Saved entries:
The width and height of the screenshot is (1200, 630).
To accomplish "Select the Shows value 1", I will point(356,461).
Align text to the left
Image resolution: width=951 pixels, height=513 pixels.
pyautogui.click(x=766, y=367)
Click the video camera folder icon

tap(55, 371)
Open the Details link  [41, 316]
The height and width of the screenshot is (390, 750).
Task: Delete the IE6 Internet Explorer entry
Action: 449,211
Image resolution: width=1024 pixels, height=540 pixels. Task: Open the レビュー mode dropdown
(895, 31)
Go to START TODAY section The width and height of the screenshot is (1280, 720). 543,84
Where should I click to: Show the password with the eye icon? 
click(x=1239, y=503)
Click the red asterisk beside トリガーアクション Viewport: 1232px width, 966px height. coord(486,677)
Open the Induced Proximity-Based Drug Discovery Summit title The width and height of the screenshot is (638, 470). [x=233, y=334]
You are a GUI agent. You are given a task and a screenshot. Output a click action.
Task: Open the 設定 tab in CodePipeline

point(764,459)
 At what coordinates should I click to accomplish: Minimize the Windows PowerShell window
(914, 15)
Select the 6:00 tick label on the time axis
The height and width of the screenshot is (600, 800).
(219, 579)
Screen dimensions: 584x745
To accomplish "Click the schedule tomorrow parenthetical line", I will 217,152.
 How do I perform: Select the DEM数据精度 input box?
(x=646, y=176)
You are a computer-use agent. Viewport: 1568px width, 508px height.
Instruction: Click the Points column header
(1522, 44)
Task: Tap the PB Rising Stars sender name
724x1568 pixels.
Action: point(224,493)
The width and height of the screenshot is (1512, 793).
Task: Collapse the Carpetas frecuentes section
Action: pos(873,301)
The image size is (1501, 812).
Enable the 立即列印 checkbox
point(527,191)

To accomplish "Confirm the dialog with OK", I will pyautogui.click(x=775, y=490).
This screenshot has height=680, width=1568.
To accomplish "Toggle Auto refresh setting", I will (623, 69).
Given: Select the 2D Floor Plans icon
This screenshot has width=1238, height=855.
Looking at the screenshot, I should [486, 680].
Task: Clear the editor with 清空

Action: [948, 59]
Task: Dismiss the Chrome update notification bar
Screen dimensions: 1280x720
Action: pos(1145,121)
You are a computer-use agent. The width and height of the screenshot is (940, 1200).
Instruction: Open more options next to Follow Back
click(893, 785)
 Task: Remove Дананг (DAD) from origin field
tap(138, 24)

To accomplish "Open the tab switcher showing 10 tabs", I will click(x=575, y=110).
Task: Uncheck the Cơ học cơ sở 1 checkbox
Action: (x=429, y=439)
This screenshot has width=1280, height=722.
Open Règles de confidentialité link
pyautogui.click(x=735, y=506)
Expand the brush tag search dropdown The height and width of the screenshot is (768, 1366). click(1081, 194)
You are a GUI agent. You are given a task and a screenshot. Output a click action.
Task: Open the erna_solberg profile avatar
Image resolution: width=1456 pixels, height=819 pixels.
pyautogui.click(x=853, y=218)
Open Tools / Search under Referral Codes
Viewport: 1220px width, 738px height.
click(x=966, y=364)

**Your task**. Using the records above, report each line with the string "agent".

**Result of the exercise**.
You are a GUI agent. You are given a task and a screenshot. Output a click action.
You are a computer-use agent. Viewport: 1568px width, 508px height.
You are a computer-use agent. The width and height of the screenshot is (940, 1200).
You are a GUI agent. You are given a task and a screenshot. Output a click action.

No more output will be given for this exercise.